The reason for this is because hedging is a tricky practice and there are usually costs associated with it. It is also very difficult to time the market in terms of currency and hence they are looking to only hedge for a year for now. But the management assured investors that this is one agenda that is high in their important list because it affects the DPU directly.
6.) Last but not least, there was also question regarding the AUM targets on how much the company is going to grow in the next 3 years.
The management explained that while they want AUM to grow at a sustainable rate, they would not make any acquisitions that would destroy shareholders’ value for the sake of increasing AUM. They then mentioned about how their performance fees are tied to the DPU increase, which is aligned with the shareholders’ interests.
This reminds me of my previous Ascott case where their performance are directly linked to AUM and distributable income (not DPU/share) and hence you can see why they keep growing so aggressively.
It was a very good session and I came out rather impressed from the way I spoke with them.
Even though they are small in size, the management appears assuring that they would not destroy shareholders’ value with dilutive equity placement and if there are any, they would be accompanied with an accretive acquisitions to the DPU.
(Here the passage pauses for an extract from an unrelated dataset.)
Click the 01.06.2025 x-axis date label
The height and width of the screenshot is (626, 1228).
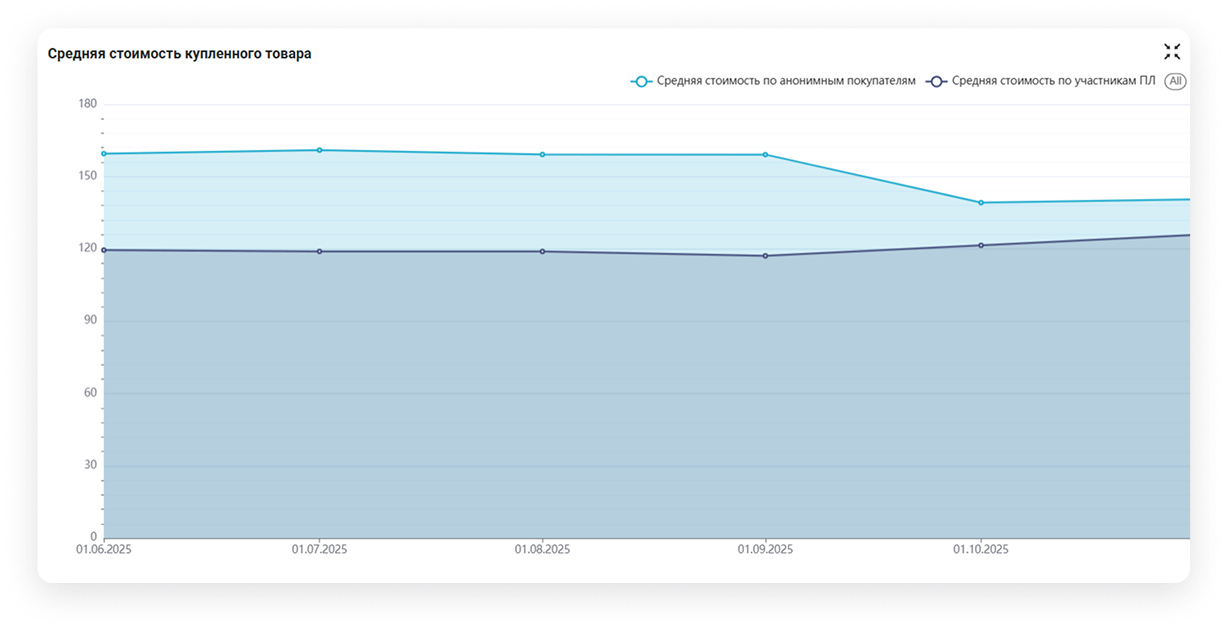click(104, 549)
Furthermore, I like the fact that the macro factors are in favor to the company with EU still on an aggressive quantitative easing program which will last for quite a while. This would keep the costs of debt low, which means that the spread return for the portfolio is rather significant.
I also like their long WALE and stable blue chip tenant such as DT Telecom and Germany largest pension fund.
I also learnt from the CIO that their Bonn campus are currently on fixed uplift while Berlin and the rest are on fixed + cumulative CPI linked variable. The hurdle rate is at 10% and once they hit that, they would be able to get an organic growth from their rental reversion, which should surprise on the upside.
Vested with 62,000 shares of Ireit as of writing.